• How-To: A Luddite Sets up a New Laptop in Five Easy Steps



    Through the miracle of modern shopping (see video), my new Gateway laptop arrived yesterday. Oh, I could've shopped and cross-priced mercilessly, checking the latest product info in Consumer Reports and such, but I figure these things are only meant to last a few years anyway. That's all I got out of the last one, right? In three more years I figure laptops will be small enough to wear as earrings and all the technology that arrived yesterday will be obsolete.

    When we buy a new computer, we're not purchasing longevity. It's healthier to accept this and move on.

    After seven hours setting this thing up, I thought it might be interesting to actually share the steps I go through to do something that sounds, on the surface, so achingly simple, but in reality is not. Besides, I cheated a little on the "How To" assignment by offering up an old post.

    Step One: Open the Cow Box and pull out the sparkling new laptop, power cord, battery, and strange conglomeration of free programs so you can later make out your last will and testament while playing golf with Tiger Woods. Plug in the computer, install the battery, turn it on. Lovely. (Time, 5 min.)

    Step Two: Get online. This is a no-brainer, especially for those of us with wireless systems. Just click on the little icon in the taskbar, find your wireless network, click to connect. Wait. You need the key (password) this time because the new laptop hasn't been formally introduced to your wireless system. Put in what you think is the network key. Try seven or eight more. Rifle through your desk for that little piece of paper you know you wrote the key on last time. Aha! Wait - that's the key you lost three years ago.

    Go to your daughter's computer, find Linksys and try to log on there to find the key. You don't remember that password either, so you click around a bit on the Linksys site to find their phone number. Call Linksys.

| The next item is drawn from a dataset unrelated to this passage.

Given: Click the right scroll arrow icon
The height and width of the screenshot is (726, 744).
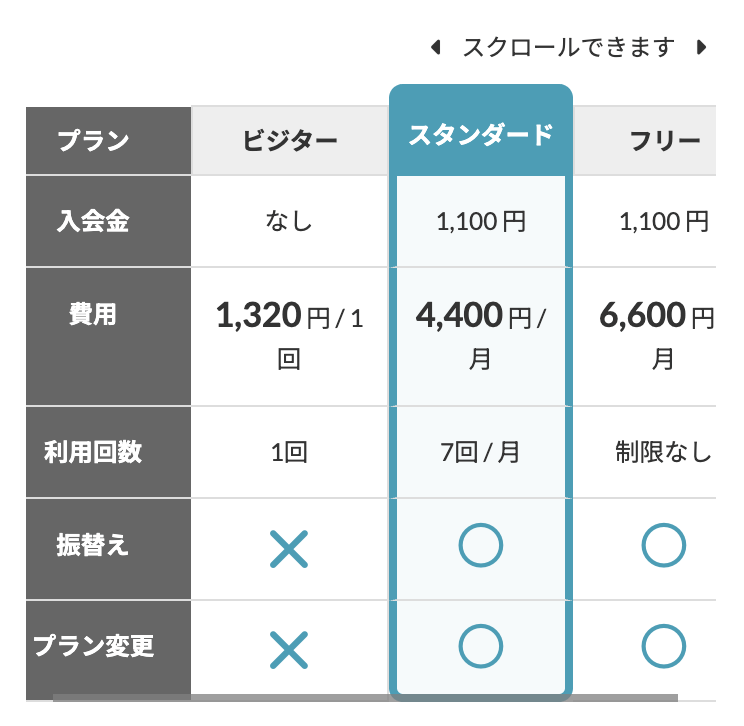Looking at the screenshot, I should pyautogui.click(x=702, y=47).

A helpful guy named Ron will put you on hold several times, make you crawl around underneath your daughter's computer to get numbers off of things, then walk you through a password change that sounds a lot like writing a master's thesis for Advanced DOS. This time you write the new key down on something important and carry the piece of paper like the Hope Diamond back to the new laptop. Enter the key and sign on. Voila! (Time, 45 min.)

    Step Three: Time to download. Go get a cup of coffee first. Add a little Bailey's. And then a touch more. You've done this before, so remember to keep your expectations low. Breathe deeply, then attend first to the volcanic eruption of insistent popup messages from your taskbar. Java, Norton, Windows, whatever - they all want to whisper in your new laptop's ear and they want it done now. Click and sip. (Time, 15 min.)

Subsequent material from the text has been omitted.